La Bible est truffée d’exemples de comportements pervers et le Christ n’a cessé de les affronter. Des religieux de l’époque cherchaient par exemple à s’emparer des faits et gestes de Jésus afin de le coincer et l’accuser. Dans Matthieu, Marc et Luc, les pharisiens envoient des émissaires, des « espions », pour manoeuvrer en coulisses (perversion). Ils leur font dire : « Maître, nous savons que tu es vrai et le chemin de Dieu, tu l’enseignes en vérité. Tu ne te laisses influencer par personne, car tu ne regardes pas à la face des humains… » (tu n’agis pas à la tête du client). Il y a là de la séduction : seducere, en latin, signifie « conduire à soi-même ».
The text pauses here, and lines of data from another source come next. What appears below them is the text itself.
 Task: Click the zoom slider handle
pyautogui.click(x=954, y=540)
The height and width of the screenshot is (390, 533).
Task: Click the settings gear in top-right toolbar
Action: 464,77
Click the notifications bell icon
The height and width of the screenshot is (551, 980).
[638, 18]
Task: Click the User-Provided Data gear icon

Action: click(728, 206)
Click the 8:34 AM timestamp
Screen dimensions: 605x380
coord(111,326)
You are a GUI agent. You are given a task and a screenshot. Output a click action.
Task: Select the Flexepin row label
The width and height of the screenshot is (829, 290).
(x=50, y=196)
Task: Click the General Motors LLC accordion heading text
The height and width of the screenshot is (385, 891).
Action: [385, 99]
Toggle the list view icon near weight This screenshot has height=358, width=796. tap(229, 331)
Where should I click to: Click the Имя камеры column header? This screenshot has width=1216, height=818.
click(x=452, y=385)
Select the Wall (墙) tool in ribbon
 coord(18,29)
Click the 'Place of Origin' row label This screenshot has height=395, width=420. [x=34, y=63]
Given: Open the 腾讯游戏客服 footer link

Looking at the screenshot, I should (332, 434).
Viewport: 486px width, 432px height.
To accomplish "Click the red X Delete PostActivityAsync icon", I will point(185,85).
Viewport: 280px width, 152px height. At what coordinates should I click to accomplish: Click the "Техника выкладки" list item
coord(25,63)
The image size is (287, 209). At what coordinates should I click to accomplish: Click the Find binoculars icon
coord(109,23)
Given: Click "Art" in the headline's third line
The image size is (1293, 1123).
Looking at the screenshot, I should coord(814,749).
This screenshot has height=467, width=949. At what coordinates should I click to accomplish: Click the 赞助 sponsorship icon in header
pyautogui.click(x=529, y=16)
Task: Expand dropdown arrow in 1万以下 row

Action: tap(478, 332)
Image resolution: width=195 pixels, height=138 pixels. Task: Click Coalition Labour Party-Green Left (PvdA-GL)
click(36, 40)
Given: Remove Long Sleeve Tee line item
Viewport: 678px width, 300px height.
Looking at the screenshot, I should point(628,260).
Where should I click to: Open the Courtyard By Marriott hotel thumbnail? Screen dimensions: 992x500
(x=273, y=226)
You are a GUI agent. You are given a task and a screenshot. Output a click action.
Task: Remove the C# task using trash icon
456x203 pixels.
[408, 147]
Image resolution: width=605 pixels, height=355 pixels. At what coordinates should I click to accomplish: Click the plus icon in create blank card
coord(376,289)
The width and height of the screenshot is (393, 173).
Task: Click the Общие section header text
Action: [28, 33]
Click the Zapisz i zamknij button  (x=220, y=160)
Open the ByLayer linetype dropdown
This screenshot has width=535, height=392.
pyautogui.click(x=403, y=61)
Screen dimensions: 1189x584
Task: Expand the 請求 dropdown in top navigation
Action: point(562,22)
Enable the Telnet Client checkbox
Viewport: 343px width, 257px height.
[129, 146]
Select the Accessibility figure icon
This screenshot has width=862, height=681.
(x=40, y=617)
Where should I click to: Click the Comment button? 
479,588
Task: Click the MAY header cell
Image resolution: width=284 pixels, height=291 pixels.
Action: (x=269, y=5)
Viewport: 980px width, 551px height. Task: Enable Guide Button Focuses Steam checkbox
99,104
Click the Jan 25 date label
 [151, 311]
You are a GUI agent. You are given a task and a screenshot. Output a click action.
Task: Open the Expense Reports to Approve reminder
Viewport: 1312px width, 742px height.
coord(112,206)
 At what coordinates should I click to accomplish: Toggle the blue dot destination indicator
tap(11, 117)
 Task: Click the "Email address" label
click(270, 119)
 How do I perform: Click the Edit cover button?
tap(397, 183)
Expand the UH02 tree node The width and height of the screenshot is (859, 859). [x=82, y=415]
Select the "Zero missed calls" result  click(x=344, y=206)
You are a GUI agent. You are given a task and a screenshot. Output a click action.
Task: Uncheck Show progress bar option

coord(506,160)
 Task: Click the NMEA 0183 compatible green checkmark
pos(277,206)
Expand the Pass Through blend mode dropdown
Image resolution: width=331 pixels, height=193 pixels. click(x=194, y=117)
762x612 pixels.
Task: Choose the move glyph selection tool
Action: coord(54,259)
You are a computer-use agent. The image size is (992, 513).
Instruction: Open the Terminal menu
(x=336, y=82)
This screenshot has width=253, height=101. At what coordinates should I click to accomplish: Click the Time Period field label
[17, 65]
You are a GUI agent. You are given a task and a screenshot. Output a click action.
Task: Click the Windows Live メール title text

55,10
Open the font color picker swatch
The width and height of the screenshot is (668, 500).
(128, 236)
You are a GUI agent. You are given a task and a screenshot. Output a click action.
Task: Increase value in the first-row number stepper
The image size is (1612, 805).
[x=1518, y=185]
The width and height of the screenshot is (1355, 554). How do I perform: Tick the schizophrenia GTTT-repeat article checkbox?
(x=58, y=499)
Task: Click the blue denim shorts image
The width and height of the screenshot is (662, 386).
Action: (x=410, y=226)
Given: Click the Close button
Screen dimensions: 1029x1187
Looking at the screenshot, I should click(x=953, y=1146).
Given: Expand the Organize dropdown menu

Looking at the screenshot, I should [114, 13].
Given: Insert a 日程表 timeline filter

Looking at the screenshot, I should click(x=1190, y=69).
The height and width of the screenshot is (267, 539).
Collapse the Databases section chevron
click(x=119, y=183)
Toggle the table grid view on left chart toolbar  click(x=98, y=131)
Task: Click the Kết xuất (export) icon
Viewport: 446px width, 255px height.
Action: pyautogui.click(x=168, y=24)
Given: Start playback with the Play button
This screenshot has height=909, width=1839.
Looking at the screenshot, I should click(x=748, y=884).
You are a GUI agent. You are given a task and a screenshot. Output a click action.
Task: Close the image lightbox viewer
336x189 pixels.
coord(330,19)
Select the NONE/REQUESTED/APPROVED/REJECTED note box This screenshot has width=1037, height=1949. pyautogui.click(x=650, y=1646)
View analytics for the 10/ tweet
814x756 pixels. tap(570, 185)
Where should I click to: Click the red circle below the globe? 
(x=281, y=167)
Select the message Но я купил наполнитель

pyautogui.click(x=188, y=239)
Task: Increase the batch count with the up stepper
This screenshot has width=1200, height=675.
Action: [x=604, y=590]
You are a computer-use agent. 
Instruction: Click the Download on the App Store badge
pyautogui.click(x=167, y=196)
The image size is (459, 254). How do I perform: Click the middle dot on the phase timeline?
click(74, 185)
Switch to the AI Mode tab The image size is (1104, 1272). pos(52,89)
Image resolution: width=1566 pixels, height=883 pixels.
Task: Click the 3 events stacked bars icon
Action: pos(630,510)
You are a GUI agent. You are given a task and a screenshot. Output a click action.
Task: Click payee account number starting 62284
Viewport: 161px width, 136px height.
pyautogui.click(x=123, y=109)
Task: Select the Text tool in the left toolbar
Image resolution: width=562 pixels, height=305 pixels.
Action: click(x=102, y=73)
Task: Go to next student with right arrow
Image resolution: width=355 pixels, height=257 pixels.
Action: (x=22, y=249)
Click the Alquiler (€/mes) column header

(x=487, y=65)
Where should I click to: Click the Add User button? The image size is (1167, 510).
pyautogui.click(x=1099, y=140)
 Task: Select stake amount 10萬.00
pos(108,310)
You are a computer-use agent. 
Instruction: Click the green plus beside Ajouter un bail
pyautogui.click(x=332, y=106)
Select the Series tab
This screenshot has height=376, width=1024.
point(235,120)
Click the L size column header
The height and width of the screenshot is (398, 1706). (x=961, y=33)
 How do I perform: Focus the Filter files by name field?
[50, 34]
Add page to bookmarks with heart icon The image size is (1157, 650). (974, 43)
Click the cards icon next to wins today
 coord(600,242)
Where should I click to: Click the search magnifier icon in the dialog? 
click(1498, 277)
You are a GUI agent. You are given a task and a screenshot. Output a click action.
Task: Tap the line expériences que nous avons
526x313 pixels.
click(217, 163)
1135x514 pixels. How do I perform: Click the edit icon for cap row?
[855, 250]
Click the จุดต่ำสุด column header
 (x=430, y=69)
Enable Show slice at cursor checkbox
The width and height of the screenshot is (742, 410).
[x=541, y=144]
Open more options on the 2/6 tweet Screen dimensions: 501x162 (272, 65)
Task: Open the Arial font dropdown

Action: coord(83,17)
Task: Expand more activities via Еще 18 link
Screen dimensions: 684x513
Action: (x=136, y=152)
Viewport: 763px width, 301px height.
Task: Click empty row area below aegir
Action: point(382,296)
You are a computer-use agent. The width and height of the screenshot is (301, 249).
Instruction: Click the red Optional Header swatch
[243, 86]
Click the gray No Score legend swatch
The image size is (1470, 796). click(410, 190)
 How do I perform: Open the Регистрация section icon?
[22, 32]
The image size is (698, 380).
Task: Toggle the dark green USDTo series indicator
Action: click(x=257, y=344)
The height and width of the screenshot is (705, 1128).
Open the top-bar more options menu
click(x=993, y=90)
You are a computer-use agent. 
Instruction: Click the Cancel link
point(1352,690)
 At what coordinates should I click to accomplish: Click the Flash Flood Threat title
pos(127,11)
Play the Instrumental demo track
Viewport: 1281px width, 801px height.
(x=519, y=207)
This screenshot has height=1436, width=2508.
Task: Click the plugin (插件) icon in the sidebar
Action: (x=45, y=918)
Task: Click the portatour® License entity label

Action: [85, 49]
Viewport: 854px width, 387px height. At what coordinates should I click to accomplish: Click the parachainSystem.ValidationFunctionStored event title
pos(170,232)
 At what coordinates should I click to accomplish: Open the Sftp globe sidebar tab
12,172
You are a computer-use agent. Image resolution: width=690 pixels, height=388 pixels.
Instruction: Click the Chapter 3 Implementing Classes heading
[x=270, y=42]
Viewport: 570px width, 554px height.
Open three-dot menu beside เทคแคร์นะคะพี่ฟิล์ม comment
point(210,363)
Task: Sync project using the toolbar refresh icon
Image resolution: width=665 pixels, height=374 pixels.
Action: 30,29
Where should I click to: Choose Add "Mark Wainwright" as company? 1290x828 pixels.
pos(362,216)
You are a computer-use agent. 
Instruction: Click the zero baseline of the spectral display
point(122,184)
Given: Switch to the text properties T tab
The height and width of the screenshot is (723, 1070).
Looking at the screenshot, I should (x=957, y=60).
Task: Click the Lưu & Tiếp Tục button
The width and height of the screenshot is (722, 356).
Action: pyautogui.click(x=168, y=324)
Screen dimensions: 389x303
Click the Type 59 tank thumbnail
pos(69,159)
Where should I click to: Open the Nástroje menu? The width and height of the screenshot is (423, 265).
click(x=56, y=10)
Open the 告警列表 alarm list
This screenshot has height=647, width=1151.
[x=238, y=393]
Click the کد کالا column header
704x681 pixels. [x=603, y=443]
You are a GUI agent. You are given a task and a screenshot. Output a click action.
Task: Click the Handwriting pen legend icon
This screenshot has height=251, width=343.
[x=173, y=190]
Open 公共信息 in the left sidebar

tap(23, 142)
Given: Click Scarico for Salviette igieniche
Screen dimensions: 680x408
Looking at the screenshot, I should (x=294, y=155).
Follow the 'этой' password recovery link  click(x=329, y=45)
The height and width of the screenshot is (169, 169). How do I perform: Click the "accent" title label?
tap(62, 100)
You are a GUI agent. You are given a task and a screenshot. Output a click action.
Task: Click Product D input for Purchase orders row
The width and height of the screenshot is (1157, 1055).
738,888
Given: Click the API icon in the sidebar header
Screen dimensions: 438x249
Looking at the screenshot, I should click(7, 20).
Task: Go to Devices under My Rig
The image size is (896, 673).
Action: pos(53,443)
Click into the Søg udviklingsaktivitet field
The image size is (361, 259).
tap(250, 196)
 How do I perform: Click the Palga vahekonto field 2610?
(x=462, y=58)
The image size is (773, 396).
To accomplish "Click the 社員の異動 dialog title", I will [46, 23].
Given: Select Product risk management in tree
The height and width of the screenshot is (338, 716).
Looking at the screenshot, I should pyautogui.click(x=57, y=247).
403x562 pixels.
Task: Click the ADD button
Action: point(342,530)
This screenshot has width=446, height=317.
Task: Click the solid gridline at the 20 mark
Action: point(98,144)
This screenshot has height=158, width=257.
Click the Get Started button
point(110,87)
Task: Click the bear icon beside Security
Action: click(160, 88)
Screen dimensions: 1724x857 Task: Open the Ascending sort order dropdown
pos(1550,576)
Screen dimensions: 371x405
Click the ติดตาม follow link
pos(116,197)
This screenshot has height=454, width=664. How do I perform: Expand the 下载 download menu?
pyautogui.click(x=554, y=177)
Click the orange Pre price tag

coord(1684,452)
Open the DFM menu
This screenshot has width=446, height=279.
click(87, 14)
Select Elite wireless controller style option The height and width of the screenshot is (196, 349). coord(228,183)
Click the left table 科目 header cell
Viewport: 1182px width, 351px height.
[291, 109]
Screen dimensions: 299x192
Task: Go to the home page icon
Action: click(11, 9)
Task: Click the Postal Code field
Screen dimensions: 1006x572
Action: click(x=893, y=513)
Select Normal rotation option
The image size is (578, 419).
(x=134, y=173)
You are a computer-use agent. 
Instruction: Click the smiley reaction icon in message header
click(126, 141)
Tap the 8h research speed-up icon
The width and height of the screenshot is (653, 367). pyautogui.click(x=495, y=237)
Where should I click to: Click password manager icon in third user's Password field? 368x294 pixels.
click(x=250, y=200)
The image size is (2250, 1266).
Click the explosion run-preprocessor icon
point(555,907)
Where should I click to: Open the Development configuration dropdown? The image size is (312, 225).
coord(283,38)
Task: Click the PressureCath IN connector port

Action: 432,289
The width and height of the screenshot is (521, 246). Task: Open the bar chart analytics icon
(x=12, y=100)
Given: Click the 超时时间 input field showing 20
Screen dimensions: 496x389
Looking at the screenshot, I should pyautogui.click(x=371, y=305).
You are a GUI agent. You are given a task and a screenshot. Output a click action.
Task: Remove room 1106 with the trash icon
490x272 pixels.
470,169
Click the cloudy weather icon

On manipule autrui de façon à se l’assimiler (forme de prédation). Les personnes perverses savent caresser dans le sens du poil. En fait, les émissaires lui tendent un piège : faut-il payer ou non l’impôt à César ? Ils savent que leur question va mettre Jésus en danger. Car, soit il est cohérent avec lui-même et il va dire qu’il faut se soumettre à Dieu seul et il tombe dans l’illégalité, soit il s’incline devant l’occupant et il se discrédite auprès des croyants. Voilà donc un mélange explosif de séduction et de manipulation.
Dans votre livre, vous détaillez des facettes de la perversion (mensonge, culpabilisation, confusion…). La perversion narcissique englobe-t-elle tout cela ?
Les spécialistes estiment que 2 à 4% de la population seraient structurés ainsi. Le noyau de la perversion narcissique est le refus de l’altérité : l’autre n’a pas le droit d’être autre. Aussi, ces personnes sont incapables de se remettre en question. Il existe des comportements pervers à des degrés divers. Toutes ces manoeuvres que j’ai détaillées, Jésus en a fait les frais… et nous risquons tous de glisser sur cette pente. Le Christ a averti autant ses adversaires que les disciples eux-mêmes.
D’un point de vue chrétien, que peut-on espérer des pervers narcissiques ?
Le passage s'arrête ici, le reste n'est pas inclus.